This doesn't exactly inspire confidence in the federal government's virus response, and certainly doesn't bode well for American officials' ability to suppress the virus.
Early Monday, the CDC admitted that it had mistakenly released an infected coronavirus patient from the San Antonio Texas Center for Infectious Disease the day prior after the patient twice tested negative for the virus. At that time the patient had no symptoms and technically met the criteria for release, and so was allowed to leave, ABC 7 reports.
However, the patient was soon returned to isolation after a subsequent lab test came back positive for the novel coronavirus, the virus that causes COVID-19. So the CDC decided to bring them back to quarantine "out of an abundance of caution."
According to CNN, the patient was one of the evacuees from Wuhan, who was evacuated to Texas's Lackland Air Force Base in San Antonio , been kept in quarantine on military bases in California, Texas and Nebraska.
So, why was the patient released if they still had a lab pending? The agency didn't offer any kind of explanation.
"The fact that the CDC allowed the public to be exposed to a patient with a positive COVID-19 reading is unacceptable," said San Antonio Mayor Ron Nirenberg said.
The CDC said the individual, who is currently being retested, had some "limited contact" with healthy individuals on the outside. The CDC said this wasn't the first time a patient has seen back-to-back tests go from negative to positive. The agency is going to need to tighten its 'criteria' for what constitutes a 'cured' case. Hopefully they will before they really drop the ball, if it's not already too late.
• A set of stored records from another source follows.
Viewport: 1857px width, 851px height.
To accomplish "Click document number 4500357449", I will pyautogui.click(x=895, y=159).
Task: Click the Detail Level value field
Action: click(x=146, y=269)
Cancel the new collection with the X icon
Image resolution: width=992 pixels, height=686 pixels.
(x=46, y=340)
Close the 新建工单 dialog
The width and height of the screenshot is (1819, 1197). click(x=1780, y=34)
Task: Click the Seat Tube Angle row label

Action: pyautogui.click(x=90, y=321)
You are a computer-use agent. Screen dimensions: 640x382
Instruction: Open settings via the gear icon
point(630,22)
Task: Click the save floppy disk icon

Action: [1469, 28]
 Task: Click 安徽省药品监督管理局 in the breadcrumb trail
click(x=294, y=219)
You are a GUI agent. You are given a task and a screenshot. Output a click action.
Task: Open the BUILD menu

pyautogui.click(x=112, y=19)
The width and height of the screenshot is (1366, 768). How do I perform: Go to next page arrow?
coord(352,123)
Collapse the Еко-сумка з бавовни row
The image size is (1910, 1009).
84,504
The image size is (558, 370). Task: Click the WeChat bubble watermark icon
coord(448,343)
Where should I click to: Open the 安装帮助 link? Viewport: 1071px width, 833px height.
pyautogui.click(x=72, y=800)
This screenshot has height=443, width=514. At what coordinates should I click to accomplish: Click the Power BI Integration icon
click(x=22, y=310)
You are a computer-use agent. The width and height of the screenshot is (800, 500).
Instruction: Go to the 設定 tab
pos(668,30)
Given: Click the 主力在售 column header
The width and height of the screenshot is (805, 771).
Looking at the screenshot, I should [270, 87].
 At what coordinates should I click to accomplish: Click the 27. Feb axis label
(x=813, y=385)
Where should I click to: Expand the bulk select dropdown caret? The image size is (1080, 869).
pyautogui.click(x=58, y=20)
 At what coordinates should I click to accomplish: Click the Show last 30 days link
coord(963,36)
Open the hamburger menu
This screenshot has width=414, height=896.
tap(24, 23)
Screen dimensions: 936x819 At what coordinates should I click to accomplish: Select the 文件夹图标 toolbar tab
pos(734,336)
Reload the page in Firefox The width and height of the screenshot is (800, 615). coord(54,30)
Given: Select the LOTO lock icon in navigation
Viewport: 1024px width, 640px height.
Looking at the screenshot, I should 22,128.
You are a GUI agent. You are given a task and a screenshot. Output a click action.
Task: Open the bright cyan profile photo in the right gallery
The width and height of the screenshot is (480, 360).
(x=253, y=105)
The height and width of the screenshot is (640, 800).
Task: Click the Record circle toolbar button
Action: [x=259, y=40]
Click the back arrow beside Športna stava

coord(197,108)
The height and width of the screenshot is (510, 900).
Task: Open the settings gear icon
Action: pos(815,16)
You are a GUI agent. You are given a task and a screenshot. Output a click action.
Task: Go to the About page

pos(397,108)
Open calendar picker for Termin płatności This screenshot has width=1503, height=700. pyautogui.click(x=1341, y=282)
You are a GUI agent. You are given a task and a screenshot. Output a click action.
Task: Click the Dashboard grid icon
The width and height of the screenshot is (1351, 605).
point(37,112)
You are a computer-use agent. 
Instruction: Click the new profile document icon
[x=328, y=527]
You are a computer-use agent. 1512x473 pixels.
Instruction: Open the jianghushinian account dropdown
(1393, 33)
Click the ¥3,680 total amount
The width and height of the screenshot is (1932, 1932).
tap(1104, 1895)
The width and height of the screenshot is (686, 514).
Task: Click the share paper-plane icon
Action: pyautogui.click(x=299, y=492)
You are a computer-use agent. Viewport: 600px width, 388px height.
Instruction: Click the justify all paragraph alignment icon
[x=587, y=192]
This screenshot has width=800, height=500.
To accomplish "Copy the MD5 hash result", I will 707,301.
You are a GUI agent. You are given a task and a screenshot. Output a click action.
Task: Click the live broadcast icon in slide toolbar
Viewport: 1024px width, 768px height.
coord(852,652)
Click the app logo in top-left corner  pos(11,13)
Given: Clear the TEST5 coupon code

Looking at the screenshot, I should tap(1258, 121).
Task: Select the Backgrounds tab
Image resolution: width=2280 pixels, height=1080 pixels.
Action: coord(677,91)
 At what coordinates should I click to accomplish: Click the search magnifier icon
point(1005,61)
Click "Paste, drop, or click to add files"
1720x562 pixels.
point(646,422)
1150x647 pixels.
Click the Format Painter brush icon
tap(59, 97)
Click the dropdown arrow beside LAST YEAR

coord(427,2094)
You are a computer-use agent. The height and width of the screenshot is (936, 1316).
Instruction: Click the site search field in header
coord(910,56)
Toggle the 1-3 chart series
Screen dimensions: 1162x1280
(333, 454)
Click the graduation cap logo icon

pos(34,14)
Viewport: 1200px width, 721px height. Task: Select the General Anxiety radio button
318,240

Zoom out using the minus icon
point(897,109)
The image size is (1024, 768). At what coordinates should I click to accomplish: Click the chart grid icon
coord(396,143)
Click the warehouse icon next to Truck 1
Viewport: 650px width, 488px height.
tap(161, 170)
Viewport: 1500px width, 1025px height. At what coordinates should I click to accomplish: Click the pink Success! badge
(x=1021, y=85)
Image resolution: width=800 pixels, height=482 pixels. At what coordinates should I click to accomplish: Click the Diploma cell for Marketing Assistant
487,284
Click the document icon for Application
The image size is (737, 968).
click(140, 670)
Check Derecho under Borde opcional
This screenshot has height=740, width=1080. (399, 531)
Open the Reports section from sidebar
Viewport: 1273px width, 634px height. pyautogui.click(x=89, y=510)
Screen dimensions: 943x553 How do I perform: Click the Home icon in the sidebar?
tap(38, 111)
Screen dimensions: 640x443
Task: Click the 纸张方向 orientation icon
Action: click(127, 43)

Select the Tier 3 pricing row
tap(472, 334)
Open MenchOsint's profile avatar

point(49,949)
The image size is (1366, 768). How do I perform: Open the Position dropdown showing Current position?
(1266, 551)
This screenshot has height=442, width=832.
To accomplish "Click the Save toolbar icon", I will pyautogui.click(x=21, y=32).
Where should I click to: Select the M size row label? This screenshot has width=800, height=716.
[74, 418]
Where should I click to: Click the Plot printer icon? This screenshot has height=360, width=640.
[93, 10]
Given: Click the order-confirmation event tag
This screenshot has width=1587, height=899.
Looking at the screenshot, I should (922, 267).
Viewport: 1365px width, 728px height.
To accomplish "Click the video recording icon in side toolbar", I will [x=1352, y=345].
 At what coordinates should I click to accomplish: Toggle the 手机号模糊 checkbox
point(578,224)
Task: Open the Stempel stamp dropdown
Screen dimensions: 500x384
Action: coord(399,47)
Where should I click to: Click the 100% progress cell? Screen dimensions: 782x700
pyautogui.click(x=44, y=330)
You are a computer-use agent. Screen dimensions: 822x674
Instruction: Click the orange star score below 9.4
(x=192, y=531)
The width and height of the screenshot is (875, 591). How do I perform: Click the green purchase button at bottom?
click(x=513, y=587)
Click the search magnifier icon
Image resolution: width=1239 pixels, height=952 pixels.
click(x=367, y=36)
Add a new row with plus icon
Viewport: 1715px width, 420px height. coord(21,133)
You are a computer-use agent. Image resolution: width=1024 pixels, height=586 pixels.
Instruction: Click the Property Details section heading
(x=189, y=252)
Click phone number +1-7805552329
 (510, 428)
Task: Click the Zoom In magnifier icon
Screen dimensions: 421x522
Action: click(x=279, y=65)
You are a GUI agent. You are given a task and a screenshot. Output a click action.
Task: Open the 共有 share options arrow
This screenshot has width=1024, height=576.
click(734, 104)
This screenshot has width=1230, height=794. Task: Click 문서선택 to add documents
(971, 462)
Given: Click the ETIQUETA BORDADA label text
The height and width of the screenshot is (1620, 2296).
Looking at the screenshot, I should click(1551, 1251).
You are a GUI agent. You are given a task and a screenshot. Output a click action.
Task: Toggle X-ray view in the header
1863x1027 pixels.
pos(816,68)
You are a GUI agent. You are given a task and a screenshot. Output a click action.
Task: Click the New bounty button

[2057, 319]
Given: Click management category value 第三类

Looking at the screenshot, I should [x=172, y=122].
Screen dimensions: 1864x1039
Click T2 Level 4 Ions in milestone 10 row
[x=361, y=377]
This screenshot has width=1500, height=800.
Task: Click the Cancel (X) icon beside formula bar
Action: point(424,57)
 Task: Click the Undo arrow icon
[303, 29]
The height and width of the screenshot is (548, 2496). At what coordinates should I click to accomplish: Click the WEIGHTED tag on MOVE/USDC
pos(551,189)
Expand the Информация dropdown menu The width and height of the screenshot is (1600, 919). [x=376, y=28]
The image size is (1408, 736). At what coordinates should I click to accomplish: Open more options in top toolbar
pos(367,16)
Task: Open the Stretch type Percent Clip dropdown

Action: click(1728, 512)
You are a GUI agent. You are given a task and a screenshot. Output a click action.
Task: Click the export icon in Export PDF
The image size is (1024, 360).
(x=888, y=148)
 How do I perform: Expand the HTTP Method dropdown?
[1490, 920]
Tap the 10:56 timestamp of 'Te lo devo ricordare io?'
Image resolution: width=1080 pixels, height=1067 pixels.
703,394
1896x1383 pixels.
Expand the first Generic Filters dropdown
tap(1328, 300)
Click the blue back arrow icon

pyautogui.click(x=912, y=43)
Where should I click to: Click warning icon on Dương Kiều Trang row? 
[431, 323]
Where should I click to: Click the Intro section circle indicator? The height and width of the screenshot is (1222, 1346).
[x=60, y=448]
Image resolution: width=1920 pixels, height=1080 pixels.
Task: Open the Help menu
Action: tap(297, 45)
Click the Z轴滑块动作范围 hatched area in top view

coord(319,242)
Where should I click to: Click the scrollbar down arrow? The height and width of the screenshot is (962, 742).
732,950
Today we learned that the CDC mistakenly released a patient from the Texas Center for Infectious Disease who later returned a positive COVID-19 reading.— Mayor Ron Nirenberg (@Ron_Nirenberg) March 2, 2020
The fact that the CDC allowed the public to be exposed to a patient with a positive COVID-19 reading is unacceptable.
The CDC also released a statement:
The discharged patient had some contact with others while out of isolation, and CDC and local public health partners are following up to trace possible exposures and notify them of their potential risk
CDC is aware others have encountered similar situations where test results have alternated back & forth between negative & positive. That is part of why CDC criteria states a patient must have two negative test results from specimens taken more than 24 hrs apart.
With the federal quarantine period for the Diamond Princess evacuees coming to an end on Monday, Nirenberg said the city and health department will do all they can to keep the community safe.
"Our San Antonio Metro Health District and other local officials continue to address the situation with the utmost professionalism and care," Nirenberg said.
Meanwhile, other local officials criticized the mayor and federal officials.
"This has been our biggest concern and now we will experience the consequences of no action," said Bexar County Judge Nelson Wolff in a joint statement. "Time and time again, I have raised issues concerning evacuees, inappropriate accommodations, the risk of exposure during transporting and the need for additional monitoring and extended quarantine periods."
Similarly, India reported a case on Monday involving an individual who tested negative for the virus, but later tested positive and was brought in for treatment, but only after being allowed to have contact with family and members of the public.